[Opening Provided records section]
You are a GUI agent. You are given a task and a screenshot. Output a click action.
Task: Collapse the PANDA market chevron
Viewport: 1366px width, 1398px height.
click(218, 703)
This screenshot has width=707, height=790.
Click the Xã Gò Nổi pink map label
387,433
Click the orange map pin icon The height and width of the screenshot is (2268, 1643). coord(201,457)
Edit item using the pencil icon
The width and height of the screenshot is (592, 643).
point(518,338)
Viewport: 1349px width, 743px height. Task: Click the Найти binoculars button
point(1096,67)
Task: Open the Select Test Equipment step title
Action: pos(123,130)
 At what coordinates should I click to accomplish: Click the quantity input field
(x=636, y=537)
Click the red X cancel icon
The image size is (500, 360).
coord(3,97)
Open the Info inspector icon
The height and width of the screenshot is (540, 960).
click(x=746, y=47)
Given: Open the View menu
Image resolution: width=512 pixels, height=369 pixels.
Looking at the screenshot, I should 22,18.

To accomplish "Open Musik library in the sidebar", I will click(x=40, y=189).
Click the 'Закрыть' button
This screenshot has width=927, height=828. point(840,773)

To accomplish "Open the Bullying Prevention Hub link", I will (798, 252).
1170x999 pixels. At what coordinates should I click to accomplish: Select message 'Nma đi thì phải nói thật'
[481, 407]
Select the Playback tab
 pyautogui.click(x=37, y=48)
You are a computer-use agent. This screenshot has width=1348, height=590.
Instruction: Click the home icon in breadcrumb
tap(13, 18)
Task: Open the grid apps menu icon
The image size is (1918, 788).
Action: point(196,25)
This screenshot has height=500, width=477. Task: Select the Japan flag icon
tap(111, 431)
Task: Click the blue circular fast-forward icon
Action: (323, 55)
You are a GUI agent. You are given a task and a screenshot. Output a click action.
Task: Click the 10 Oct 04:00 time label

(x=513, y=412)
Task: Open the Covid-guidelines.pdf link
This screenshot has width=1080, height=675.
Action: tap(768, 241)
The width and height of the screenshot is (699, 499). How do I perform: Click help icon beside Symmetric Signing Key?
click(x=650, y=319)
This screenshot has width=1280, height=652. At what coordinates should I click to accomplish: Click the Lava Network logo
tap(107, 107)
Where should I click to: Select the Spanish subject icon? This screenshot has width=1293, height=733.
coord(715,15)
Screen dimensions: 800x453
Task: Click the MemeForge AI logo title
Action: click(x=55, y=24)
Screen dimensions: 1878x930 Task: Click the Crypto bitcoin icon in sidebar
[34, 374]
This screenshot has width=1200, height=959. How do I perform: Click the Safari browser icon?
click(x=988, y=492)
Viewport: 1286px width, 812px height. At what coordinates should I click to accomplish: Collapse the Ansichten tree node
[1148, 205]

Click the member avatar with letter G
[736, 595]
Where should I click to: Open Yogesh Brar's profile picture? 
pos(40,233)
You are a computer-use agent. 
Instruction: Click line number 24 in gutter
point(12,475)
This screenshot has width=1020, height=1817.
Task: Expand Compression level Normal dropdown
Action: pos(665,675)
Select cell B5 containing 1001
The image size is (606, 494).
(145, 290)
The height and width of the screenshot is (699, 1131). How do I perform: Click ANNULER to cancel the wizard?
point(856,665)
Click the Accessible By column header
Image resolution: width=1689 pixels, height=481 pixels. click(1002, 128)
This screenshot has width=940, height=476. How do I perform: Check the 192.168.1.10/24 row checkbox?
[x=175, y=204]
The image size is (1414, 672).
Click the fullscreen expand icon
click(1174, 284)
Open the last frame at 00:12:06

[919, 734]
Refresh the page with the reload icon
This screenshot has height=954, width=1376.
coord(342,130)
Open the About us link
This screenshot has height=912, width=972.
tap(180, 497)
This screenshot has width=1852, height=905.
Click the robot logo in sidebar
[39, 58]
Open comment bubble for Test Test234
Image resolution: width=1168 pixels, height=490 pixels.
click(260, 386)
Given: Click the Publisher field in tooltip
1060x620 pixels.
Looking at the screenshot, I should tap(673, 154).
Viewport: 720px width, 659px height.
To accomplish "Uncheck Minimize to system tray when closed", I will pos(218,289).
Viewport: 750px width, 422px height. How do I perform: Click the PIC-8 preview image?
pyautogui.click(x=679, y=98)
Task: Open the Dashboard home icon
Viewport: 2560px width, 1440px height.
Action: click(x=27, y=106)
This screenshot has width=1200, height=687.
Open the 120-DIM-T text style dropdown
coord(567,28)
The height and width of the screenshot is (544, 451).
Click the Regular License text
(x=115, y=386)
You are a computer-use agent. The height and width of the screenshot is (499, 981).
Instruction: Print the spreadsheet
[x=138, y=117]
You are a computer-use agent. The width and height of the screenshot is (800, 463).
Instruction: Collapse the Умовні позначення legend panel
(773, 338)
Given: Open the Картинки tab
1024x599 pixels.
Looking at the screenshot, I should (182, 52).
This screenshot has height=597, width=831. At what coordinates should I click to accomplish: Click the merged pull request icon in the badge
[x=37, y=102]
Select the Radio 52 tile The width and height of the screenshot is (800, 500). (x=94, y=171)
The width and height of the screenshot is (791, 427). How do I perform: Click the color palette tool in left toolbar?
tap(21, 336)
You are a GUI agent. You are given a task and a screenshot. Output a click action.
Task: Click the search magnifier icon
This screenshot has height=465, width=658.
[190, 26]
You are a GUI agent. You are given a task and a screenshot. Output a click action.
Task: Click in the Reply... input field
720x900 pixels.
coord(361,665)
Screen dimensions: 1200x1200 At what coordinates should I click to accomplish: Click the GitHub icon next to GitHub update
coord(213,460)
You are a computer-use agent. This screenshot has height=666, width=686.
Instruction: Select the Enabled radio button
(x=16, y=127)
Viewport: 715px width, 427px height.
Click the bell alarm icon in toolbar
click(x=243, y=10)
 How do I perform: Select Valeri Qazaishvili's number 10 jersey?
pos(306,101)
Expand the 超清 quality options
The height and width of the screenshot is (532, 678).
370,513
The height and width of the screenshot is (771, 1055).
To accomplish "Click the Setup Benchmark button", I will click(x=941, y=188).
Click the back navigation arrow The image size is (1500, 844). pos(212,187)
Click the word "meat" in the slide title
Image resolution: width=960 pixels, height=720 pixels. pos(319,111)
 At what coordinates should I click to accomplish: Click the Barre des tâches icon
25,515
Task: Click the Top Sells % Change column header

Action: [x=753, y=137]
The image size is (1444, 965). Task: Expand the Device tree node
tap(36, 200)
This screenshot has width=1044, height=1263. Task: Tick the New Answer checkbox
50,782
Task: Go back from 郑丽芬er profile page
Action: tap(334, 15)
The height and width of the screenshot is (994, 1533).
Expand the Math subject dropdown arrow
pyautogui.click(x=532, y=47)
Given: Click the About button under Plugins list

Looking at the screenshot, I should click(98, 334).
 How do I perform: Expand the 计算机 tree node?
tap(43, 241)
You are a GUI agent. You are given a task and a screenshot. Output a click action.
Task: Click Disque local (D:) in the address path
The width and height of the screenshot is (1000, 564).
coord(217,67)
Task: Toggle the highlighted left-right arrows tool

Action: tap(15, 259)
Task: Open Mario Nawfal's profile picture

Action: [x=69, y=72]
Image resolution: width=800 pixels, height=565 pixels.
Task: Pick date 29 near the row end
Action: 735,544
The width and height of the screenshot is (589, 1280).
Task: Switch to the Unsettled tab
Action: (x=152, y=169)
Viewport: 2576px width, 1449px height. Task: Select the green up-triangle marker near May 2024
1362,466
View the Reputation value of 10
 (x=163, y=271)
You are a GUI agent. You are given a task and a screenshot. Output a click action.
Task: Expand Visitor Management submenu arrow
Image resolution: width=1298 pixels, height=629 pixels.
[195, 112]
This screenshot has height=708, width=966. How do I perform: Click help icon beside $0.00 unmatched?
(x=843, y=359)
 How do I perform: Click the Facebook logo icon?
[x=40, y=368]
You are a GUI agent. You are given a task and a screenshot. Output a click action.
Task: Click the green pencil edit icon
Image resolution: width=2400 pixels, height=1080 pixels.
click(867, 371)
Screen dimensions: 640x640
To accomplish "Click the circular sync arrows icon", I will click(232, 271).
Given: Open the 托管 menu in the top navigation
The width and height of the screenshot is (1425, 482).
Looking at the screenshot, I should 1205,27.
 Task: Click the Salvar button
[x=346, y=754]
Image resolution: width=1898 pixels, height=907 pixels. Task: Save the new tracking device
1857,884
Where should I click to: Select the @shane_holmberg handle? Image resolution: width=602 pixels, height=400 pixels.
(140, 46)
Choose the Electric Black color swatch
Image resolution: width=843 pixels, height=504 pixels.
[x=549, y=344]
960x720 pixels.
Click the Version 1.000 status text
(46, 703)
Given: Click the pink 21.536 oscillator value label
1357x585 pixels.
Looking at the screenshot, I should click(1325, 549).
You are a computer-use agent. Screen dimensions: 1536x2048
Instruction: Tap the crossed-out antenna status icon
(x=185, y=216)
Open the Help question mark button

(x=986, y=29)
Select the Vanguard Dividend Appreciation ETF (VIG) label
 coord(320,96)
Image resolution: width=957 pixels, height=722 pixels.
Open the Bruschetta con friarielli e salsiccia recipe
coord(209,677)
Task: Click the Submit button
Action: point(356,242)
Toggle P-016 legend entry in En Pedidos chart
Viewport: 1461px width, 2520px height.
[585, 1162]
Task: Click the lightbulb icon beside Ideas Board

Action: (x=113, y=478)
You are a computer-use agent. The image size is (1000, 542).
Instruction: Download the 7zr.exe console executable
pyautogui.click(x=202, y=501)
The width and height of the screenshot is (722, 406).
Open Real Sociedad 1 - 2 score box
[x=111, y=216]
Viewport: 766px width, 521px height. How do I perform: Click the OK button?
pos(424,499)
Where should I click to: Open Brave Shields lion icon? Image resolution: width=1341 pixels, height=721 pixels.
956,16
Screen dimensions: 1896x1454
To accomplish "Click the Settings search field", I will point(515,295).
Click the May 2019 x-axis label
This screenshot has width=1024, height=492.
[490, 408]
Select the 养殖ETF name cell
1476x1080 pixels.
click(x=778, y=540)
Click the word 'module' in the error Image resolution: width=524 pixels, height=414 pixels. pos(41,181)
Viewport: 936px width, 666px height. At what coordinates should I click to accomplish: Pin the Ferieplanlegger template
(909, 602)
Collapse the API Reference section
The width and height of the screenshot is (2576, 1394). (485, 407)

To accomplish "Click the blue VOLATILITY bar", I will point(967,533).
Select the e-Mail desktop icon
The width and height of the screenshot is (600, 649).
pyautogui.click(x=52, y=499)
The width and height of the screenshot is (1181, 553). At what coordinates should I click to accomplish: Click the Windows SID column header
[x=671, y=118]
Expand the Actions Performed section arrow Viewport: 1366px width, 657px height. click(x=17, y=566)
[Closing Provided records section]
**What is needed**
Lines above with "computer" in them are the ones to copy.

**Response for this exercise**
You are a computer-use agent. This screenshot has width=1348, height=590.
You are a computer-use agent. 
You are a computer-use agent. The height and width of the screenshot is (499, 981).
You are a computer-use agent. The width and height of the screenshot is (800, 463).
You are a computer-use agent. This screenshot has height=666, width=686.
You are a computer-use agent. Screen dimensions: 1536x2048
You are a computer-use agent. The image size is (1000, 542).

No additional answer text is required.